§ EXERCISE OBJECTIVE:
In the feedback on ASS#2 Steps 3 & 4, which restated statement did most people find quite straightforward?
***** SOURCE EXTRACT *****
“Well this was definitely a fun task. It challenged me more than I thought it would but I think I have come out the other side intact.”
“Well now, hasn’t it been an interesting few days. At this point in time, I don’t really want to talk about how my restatement went as some of the dialogue used throughout the process would be that of an MA 15+ movie. I am glad that I have a partner that has a trade so it wasn’t anything new to him but the important part is where I am now.”
Here is your General feedback on ASS#2 Steps 3 & 4.
In spite of some frustration and difficulties at times, many people are discovering for themselves that accounting is ‘more than just numbers’:
“Accounting is more than just numbers and it’s not boring like everyone outside of university says. It’s exciting, at times frustrating, and I have met so many amazing and nice people since starting the accounting class.”
This is a critical and key insight.
“I have a spreadsheet, it is restated and it balances (I think). I learnt a lot about not only accounting, but how tedious it is to use Excel… If you find any errors, please let me know tomorrow as tonight, I am having a date will a well deserved tub of chocolate chip ice-cream and a bottle of chocolate Nesquick “
“For me personally, I have had a huge few weeks with my work, so juggling restating statements with the large amount of overtime has been fun … What did help me were the videos on restating the financial statements and Martin’s Chapter 4. I found myself referring to both throughout the process. I also referred to the exemplars for ASS#2 Steps 3 & 4, which were a great help.”
Step 3 was generally well done.
Operating and financial items
A key issue was to be able to discern between what was an operating item and what was a financial item in your firm’s financial statements. Operating items involve the firm relating to its customers in the product/service markets and its suppliers in the input markets; and financial items involve the firm relating to its equity investors and debt investors through the capital markets. Besides understanding the difference between operating and financial items, this step also involved being able to figure out what each item in our financial statements was:
“… still being somewhat confused on categorising operating and financial items … some of the names of the accounts are just so complicated to understand what … they are. I had the most trouble trying to decide where to categorise ‘Investments in Equity Accounted Investees’ – which in normal talk means the organisation’s investments in one or more other entities.”
Restated Statement of Changes in Equity
“Love Love Loved it.
I Loved restating the financial reports.
I found it easy to follow Maria through the [videos] and it all made sense to me.”
Most people found the restatement of their firm’s Statement of Changes in Equity to be quite straightforward:
“I started off with the Changes in Equity statement as … it had been rumoured this was the easiest. I thought it would be better to start off easy and build up to the terrifying Income Statement … it only took a small amount of time. No hair had been pulled out from stress yet.”
Restated Balance Sheet
Most people also did very well with the restatement of their firm’s Balance Sheet. Some people found it difficult to allocate some of their assets and liabilities to financial and operating, including allocating cash. However, most people did manage to get their restated balance sheet to ‘balance’ (which is always a nice feeling):
“I then moved on to the balance sheet. This sheet had a few more items to classify than the statement of changes in equity, however, once again the notes were very helpful. The only part of this statement that I took a bit of time on was allocating the cash and cash equivalents component into operating and financing … I still remember the feeling of anxiety I had adding together my Net Operating Assets and my Net Financial Obligations, crossing my fingers that they would equal my total equity. To my relief they did, no need to panic and go back and check every single one of my amounts. It had been smooth sailing so far but I had a feeling the water was about to get rougher.”
***** SUPPLIED INFORMATION *****
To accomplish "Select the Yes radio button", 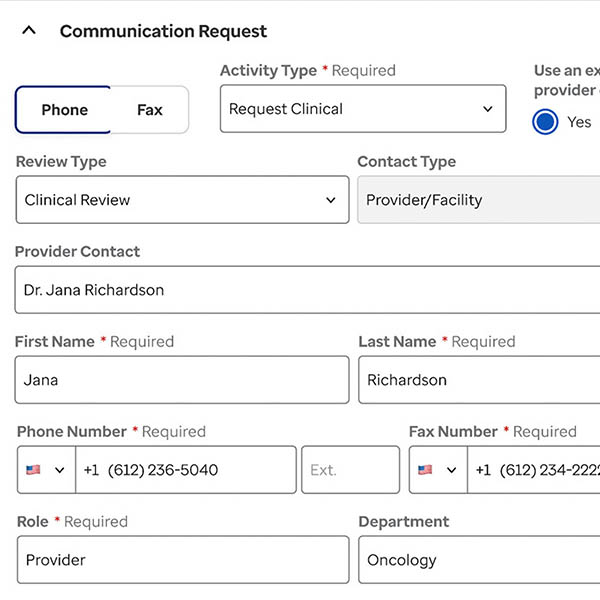I will coord(545,122).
*****
§ RESPONSE TO THIS EXERCISE:
The Statement of Changes in Equity.